(Record set)
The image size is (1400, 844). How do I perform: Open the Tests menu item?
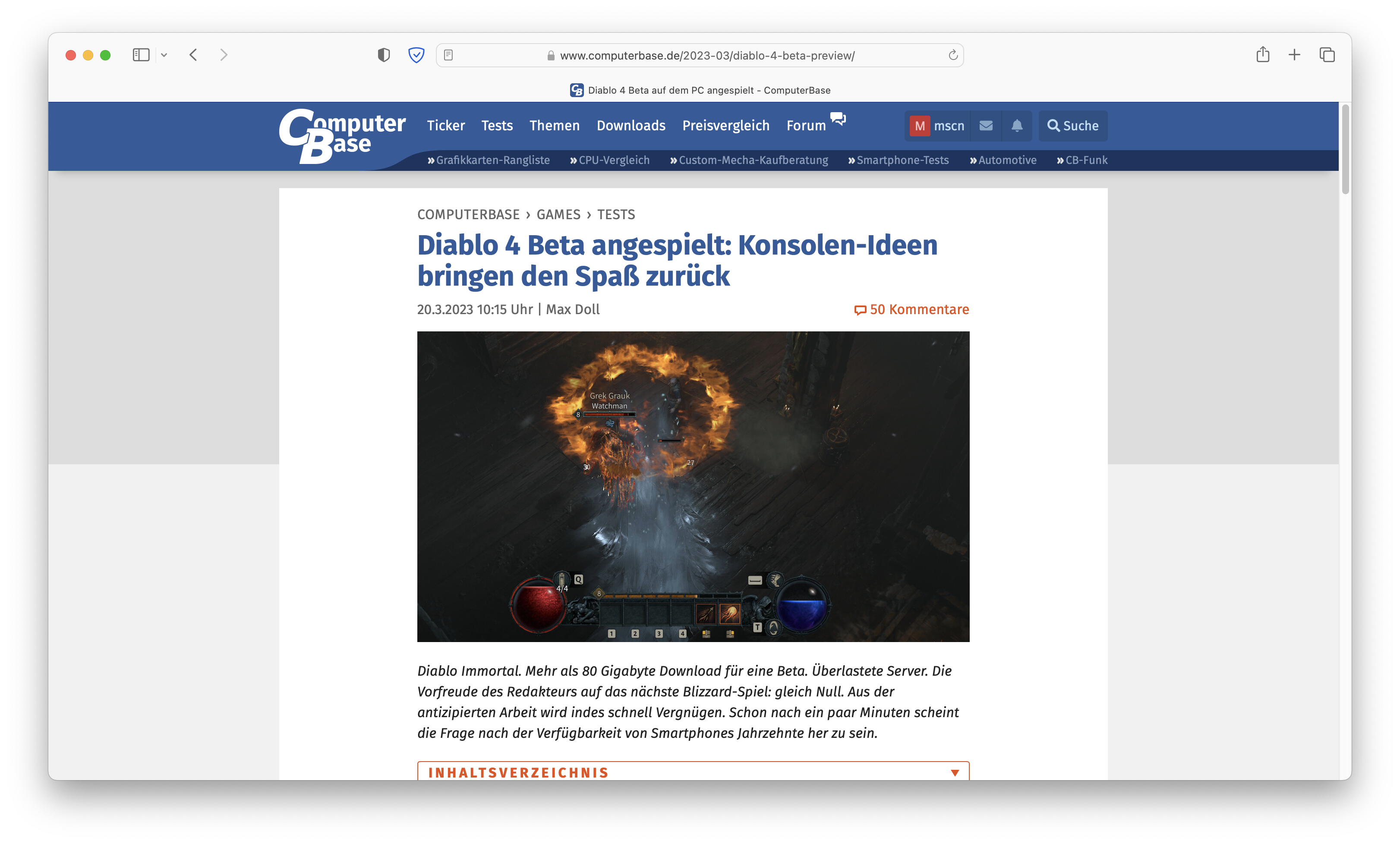[497, 126]
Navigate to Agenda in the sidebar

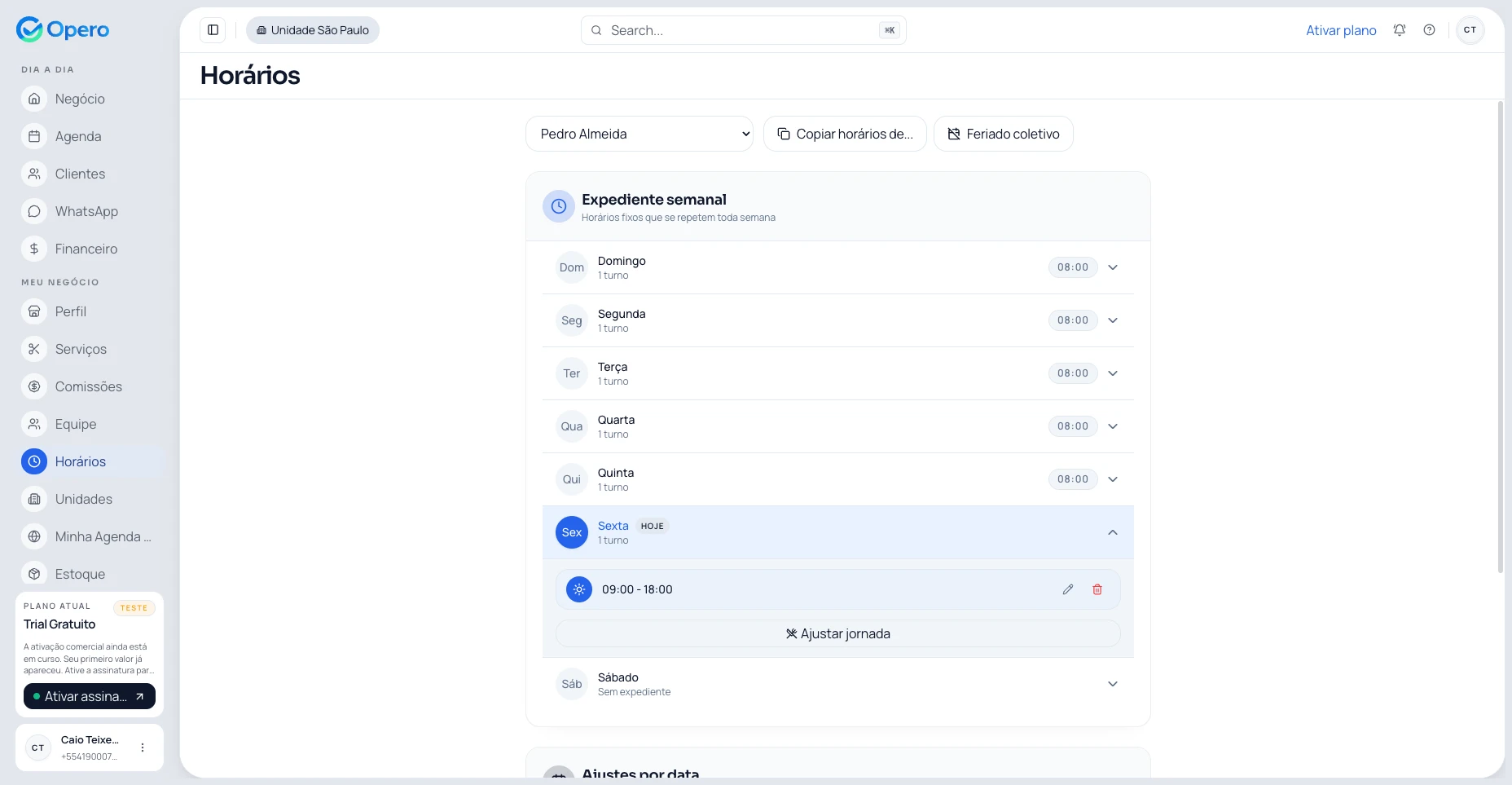(77, 136)
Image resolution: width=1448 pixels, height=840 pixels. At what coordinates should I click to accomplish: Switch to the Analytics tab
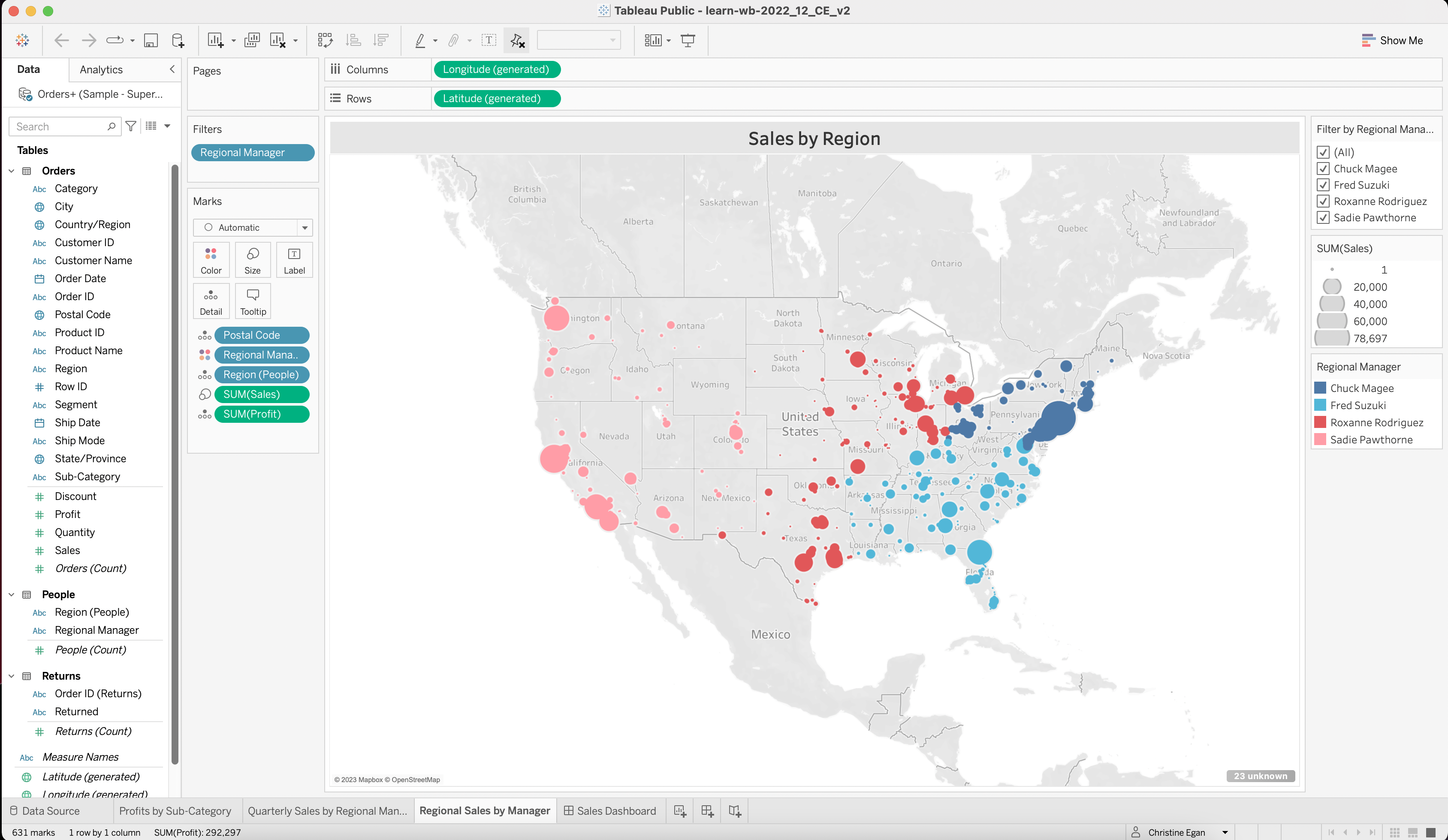[x=101, y=69]
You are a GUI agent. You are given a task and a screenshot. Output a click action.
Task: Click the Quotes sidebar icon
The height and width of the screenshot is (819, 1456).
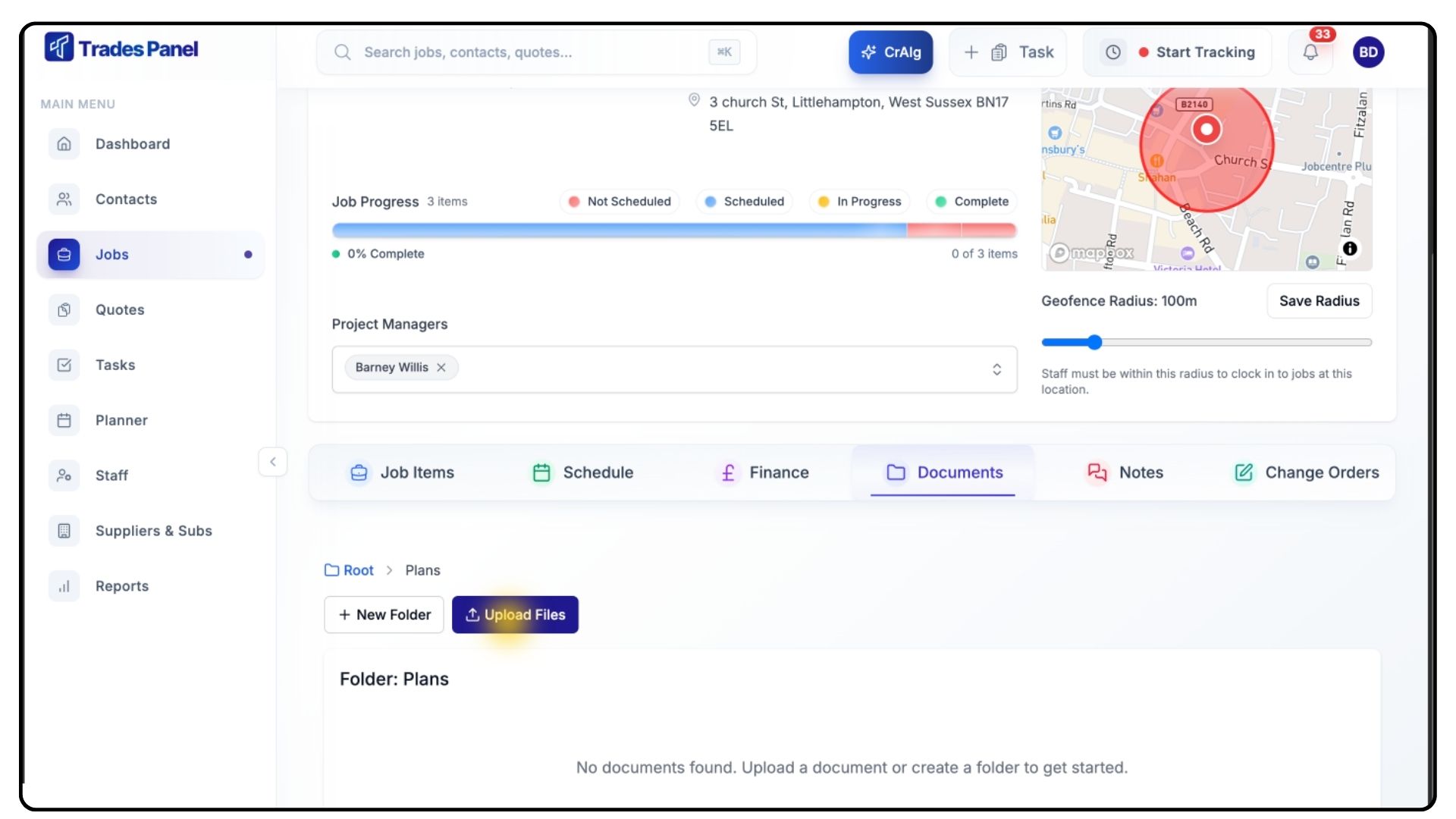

(To do) What lines in the records contain the word "screenshot"? Return each one.

(Exercise result)
You are a GUI agent. You are given a task and a screenshot. Output a click action.
The height and width of the screenshot is (819, 1456).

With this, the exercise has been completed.